The police never caught us. We would always have someone on lookout on the ground and up on the garage – we had a great operation going on. Mostly I think that the Stanford police were embarrassed that they couldn’t catch the pumpkin-chuckers and they didn’t want to involve the Palo Alto police. In a town where I’d already been the star of the local newspaper’s police blotter (for a squirrel chewing through the skylight in our kitchen and falling on my head while I was examining the contents of my refrigerator … and then again when another squirrel fell because my dad forgot to close the skylight), they’d have nothing else to do but to find us, so that’s some pretty excellent law-outrunning we executed.
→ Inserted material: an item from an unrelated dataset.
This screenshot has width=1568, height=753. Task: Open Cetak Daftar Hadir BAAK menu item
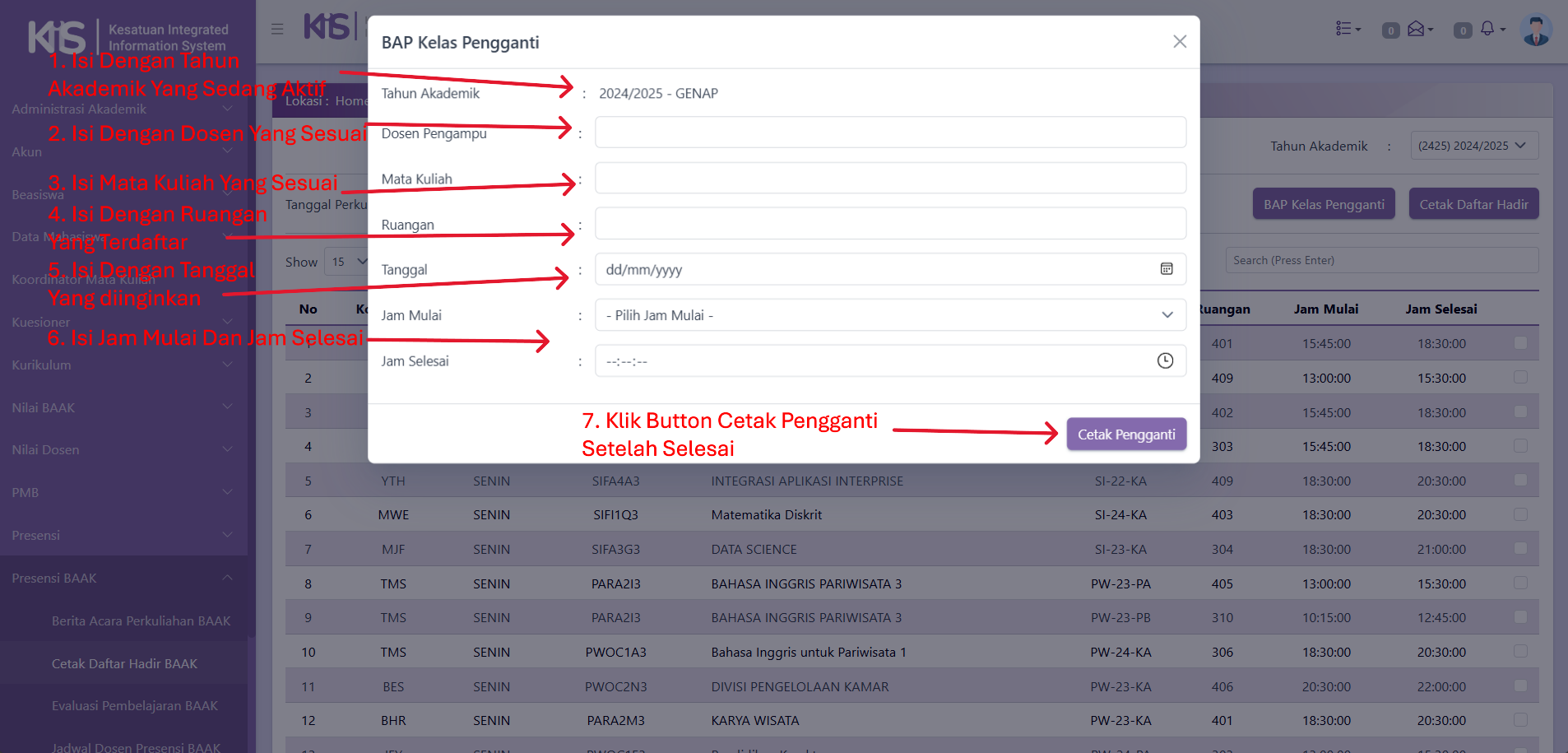click(x=124, y=663)
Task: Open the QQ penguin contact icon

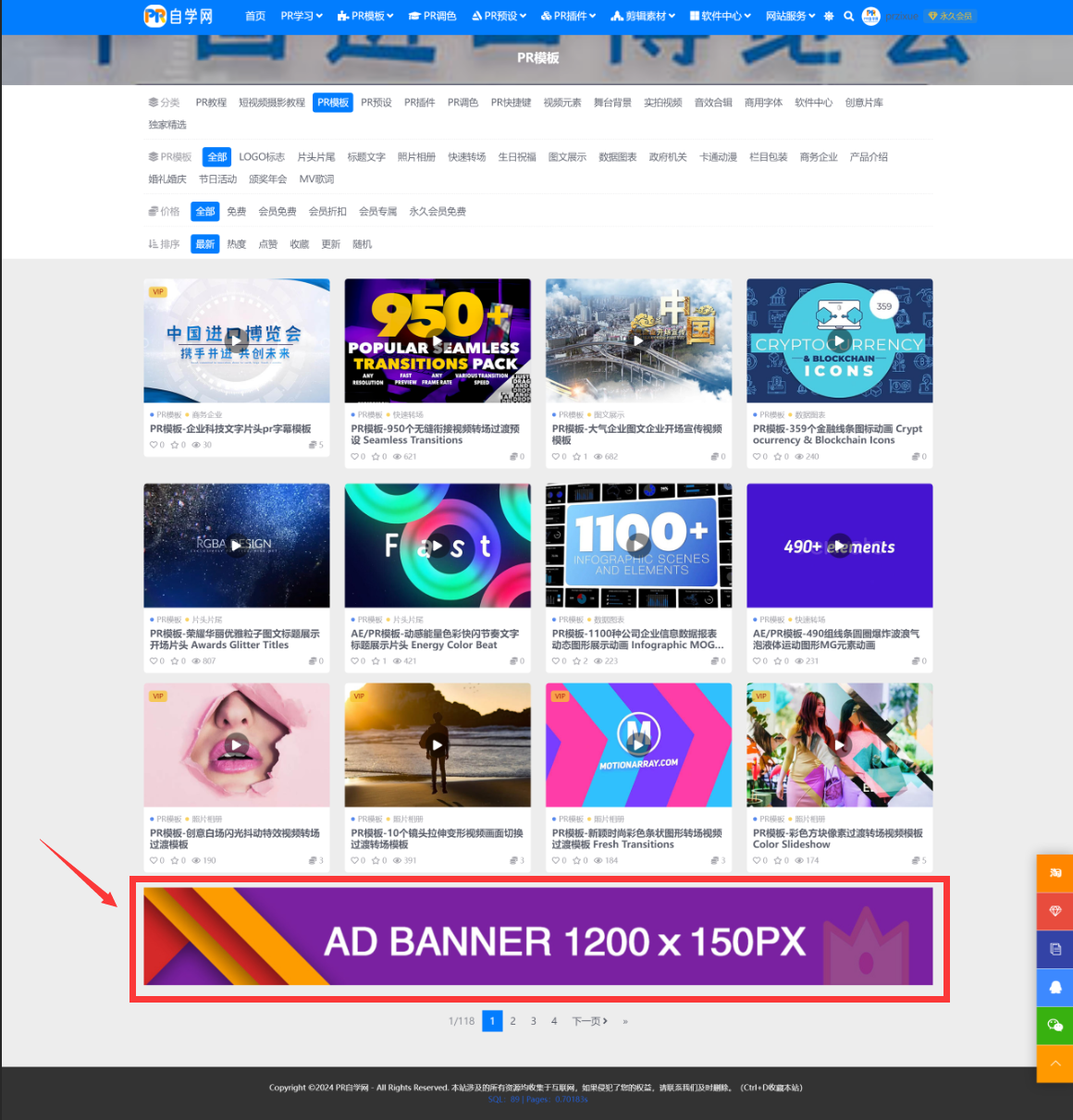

My mom got suspicious though once when Blake left an errant coconut in our fruit bowl.
Celebrating mischief well-done was something that could only occur at Chuck’s donuts. Where I live, regretfully there do not exist Shortstop and Wegman’s-quality 24-hour establishments. This round-the-clock tradition only picked up steam in the mom-and-pop donut industry, which still thrives in Northern California because we don’t so much have or care for Dunkin Donuts. The problem with this Donut-shop phenomenon is that the only other people out in suburban wonderland California at that time of night are the cops. Logic dictates that no one likes donuts more than cops. It’s a sad sorry situation, but I have fully enjoyed nary a donut the way I rightfully should in the wee small hours of a summertime night.
The real summation of the summer of 2005 came at the conclusion, when Laurie’s prom date put a letter in her mailbox (which we saw from the creepy lack of postage) at the dead of night, after we returned from some melon-chucking and Chuck’s. This letter recalled how Laurie completely broke Devon’s heart after the one time they made out at prom, and had a disturbing amount of analogies to the movie Forrest Gump. An especially brilliant one-liner involved a comparison of Laurie to Jenny, which seemed to imply that Devon thought Laurie’s “promiscuity” would eventually lead her to get AIDS. Laurie would give me an annotated version of this letter a couple days later for my birthday, complete with indications of where she vomited and which sentences made her consider involving the police (a considerable feat since she already lived next door to a registered sex offender with an excellent view into her bedroom window). It was the best gift ever, and I would use it at the beginning of freshman year as a conversation piece and a way to bond with new friends.
With all this promise ahead of me, of economic downturn, global warming and the looming terrorist threat, I think back to how I was never caught for several potential misdemeanors and I am content that statutes of limitation has probably expired. So as of now, my criminal record might allow me to get my hands on some children and I might get another summer after all. And you know what else? Laurie never got AIDS. Things aren’t so bad!